How could such a planet have ended up in such a remote location? One intriguing possibility is that it was captured from another star – perhaps when the Sun was crowded together with other suns in the stellar nursery where it was born. If that is the case, there is an alien cuckoo in our planetary nest. Another possibility is that the planet was born in the inner Solar System but came off worst in a game of interplanetary billiards, catapulted out into the void by a close encounter with the embryonic giant planet Jupiter.

The race is on to find Planet Nine. It is not likely to be an easy task. From the anomalous orbits of the KBOs, Brown and Batygin are unable to deduce a precise location in the sky for the hypothetical planet. And it is likely that it is so far from the Sun that it reflects little sunlight, so is very faint. However, if Planet Nine was ejected from the Solar System shortly after its birth, it could still be swaddled in embryonic hydrogen gas, which would keep it warm. It might therefore be detectable by the James Webb Space Telescope – the successor to NASA’s Hubble Space Telescope – when is it is launched into orbit in October 2018. James Webb will “see” in the infrared light given off by warm bodies.

Of course, Planet Nine could be a mirage.
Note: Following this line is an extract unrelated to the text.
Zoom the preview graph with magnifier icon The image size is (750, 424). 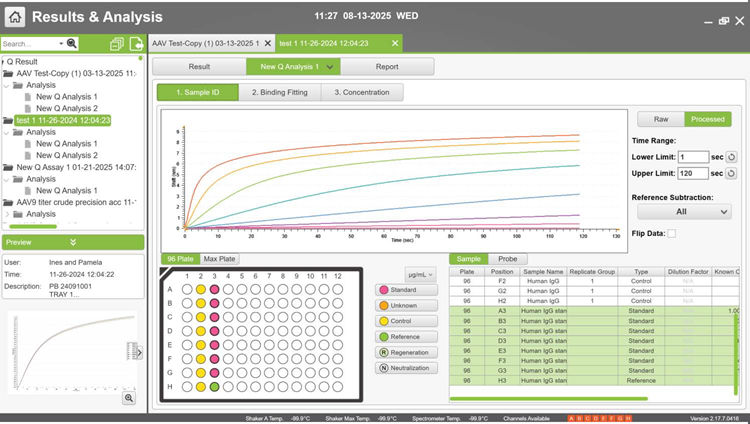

It has happened before. For about 40 years at the end of the 19th century, astronomers were convinced that anomalies in the orbit of Mercury, the innermost planet, were caused by the tug of a fiery, Sun-hugging world. The anomaly was explained when Einstein realised that Newton’s theory of gravity was incorrect on several points. In 1915, he replaced it with his own: the general theory of relativity. Gravity does not weaken according to the inverse-square of the distance of the sun, as Newton maintained. Einstein discovered that gravity was stronger closer to the Sun than Newton predicted. The notion of this other planet lived on, however, in Star Trek, as Mr Spock’s home world: Vulcan.

Far from going away, the idea of Planet Nine’s existence has been bolstered by a new claim by Elizabeth Bailey, a graduate student working with Brown and Batygin at Caltech. The trio point to a long-standing puzzle concerning the orientation of the planets. All are believed to have been born from a disk of debris circling the equator of the new-born Sun. However today the planets do not orbit in this plane, but in one tipped inexplicably at six degrees to this plane. According to Bailey, the tilt could be caused by the gravitational tug of Planet Nine.

With Planet Nine, history is repeating itself. In the 19th century, French astronomer Urbain Le Verrier deduced the existence of an unknown planet from the anomalous motion of Uranus, at the time the outermost known world. On 24 September 1846 in Berlin Johann Galle discovered Neptune. It seems that Newton’s law of gravity – which not only explains the visible world but also reveals the invisible realm – is a gift that just keeps on giving.